Berlin – In der Überwachung der Berliner Dschihadisten-Szene gab es bei den Sicherheitsbehörden offenbar Engpässe. Nach Informationen dieser Zeitung konnte einer der zwei am Donnerstag festgenommenen Terrorverdächtigen, der Deutschlibanese Samir M.(24), im August 2010 aus Deutschland ausreisen, obwohl er als gefährlich eingestuft und ihm im September 2009 am Flughafen Berlin-Tegel der Flug nach Istanbul verwehrt worden war. Außerdem entzog ihm damals das Landesamt für Bürger- und Ordnungsangelegenheiten den Reisepass.
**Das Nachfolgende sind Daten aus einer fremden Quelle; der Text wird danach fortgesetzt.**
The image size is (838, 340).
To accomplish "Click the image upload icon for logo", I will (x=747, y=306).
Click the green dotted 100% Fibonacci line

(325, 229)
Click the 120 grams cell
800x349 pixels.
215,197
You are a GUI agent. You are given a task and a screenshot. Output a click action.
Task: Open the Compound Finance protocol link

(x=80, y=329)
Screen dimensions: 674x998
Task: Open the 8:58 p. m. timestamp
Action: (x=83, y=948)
Trotzdem gelang es M. im August 2010, nach Istanbul zu reisen. Vermutlich nicht über einen Flughafen, sondern über den Landweg.
Über Istanbul werden häufig Dschihadisten in Richtung Pakistan und Afghanistan geschleust, um am „Heiligen Krieg“ teilzunehmen. Erst im Oktober 2010 kehrte Samir M. nach Berlin zurück. In Sicherheitskreisen wird vermutet, er könnte im pakistanisch-afghanischen Grenzgebiet gewesen sein. M. wurde in der Türkei aufgegriffen und nach Deutschland zurückgeschickt.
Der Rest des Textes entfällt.